— TEXT —
=====
Clearly signaling that Trump’s election and presidency are factors in the recent rise in worry, Democrats’ worry has increased much more than Republicans’ and independents’ since last fall. As a result, Democrats (39.3%) are now much more likely than Republicans (26.5%) and independents (33.6%) to say they worried “a lot of the day yesterday.”
Notably, the increase in the percentage of Democrats feeling worried since Trump’s victory is significantly greater than the increase among Republicans after Obama’s win in 2008, 8.5 points vs. 1.3 points, respectively. Worry is up more sharply among independents since the 2016 election (2.9 points) than it was after the 2008 election (0.7 points).
The differences in the worry patterns following the 2016 vs. 2008 elections suggest the steady rise in worry since Trump’s election reflects more than just typical concern among those whose candidate lost the election. There appears to be something about Trump in particular — possibly his controversial statements and actions after being elected and during his first few weeks in office — that may be contributing to a larger rise in worry now than after the 2008 election.
The unexpected nature of Trump’s victory could also factor into Democrats’ higher levels of worry since he won the election.
Stress Uptick About the Same as Eight Years Ago
Gallup and Healthways measure Americans’ stress in a similar fashion to worry. The average percentage of U.S. adults who report experiencing stress “a lot of the day yesterday” ticked up 1.1 points between Trump’s election and the month after his inauguration, to 40.6%. This rise in stress is essentially the same as the 1.2-point increase recorded after Obama’s election and inauguration. The current level of stress is slightly higher than the 39.9% average since Gallup and Healthways began tracking this metric in 2008.
Worry Increased Across All Major Subgroups Since Trump’s Election
Across all major subgroups, daily worry has risen since Trump’s election. In addition to Democrats, those earning more than $90,000 per year, blacks, those aged 30 to 45 and women have experienced the sharpest increases in worry. Republicans, the unemployed and those with some college education have experienced the smallest upticks.
=====
— PARTS OF THE EXERCISE —
(a) List the groups that the passage on Americans' worry and stress names as having the sharpest increases in worry since Trump's election.
(b) Extend the passage on Americans' worry and stress by writing what comes after its final sentence.
The entries after this passage are separate material, unrelated to it.

— PROVIDED MATERIAL —
=====
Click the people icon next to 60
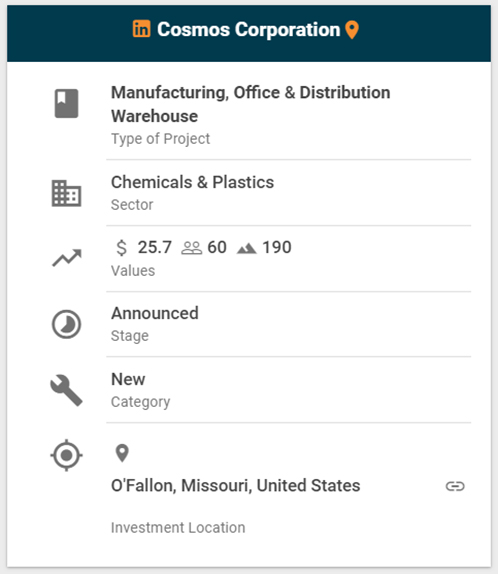Viewport: 498px width, 574px height. click(x=192, y=248)
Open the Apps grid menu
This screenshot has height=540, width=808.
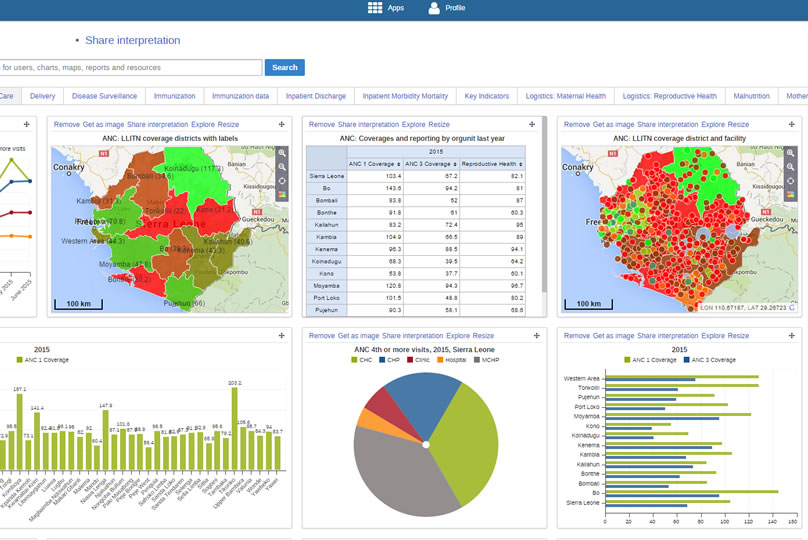coord(375,8)
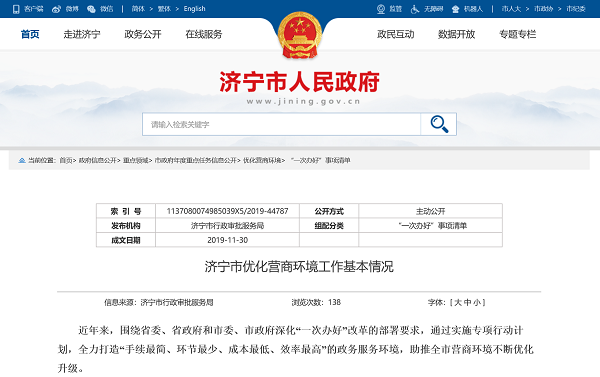The height and width of the screenshot is (377, 600).
Task: Open the 政务公开 menu
Action: (x=143, y=34)
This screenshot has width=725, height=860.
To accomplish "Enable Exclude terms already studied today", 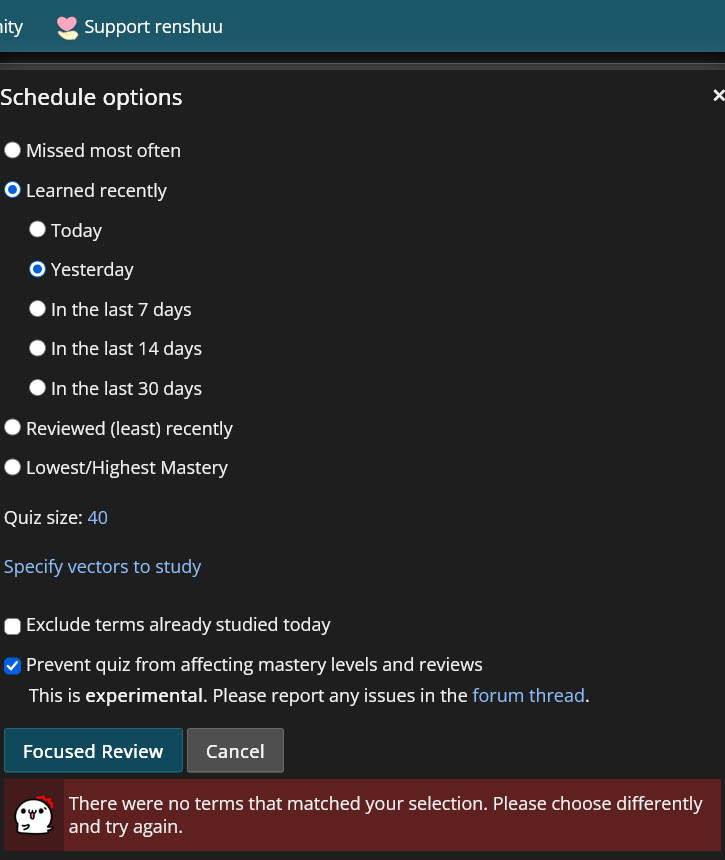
=====
— ANSWERS TO THE EXERCISES —
(a)
- Democrats
- Those earning more than $90,000 per year
- Blacks
- Those aged 30 to 45
- Women

(b)
While worry increased across all major subgroups, stress did not. Republicans and the unemployed experienced a dip in stress since Trump’s election, possibly because the president’s campaign promises appealed to these two groups. Democrats, older Americans, those out of the workforce and Hispanics had the largest increases in stress.
Stress levels among other groups such as middle-income earners, young adults, men and those with some college did not change significantly.
Trump’s election victory and first few weeks in office appear to be linked to Americans experiencing more worry in their daily lives. Previous research showed that the percentage of Americans in a bad mood on Election Day 2016 and the day after were among the highest on record since Gallup and Healthways began tracking these emotions daily in January 2008. These new results suggest Americans may be experiencing longer-term worry that has persisted beyond the election and inauguration.
One relatively bright spot in these results is that Americans overall do not appear to be experiencing a large rise in stress, which is linked to health problems such as heart disease, high blood pressure, diabetes and depression.
Still, daily worry can negatively affect Americans’ overall well-being. Individuals can become preoccupied with news about the Trump administration and what new policies will mean for themselves and their families. And those highly worried could see their relationships, their work, and their emotional and physical health suffer. To combat this, employers, schools and community organizations could remind individuals about mental health resources available to them and create a culture that makes workers, students and citizens feel emotionally supported.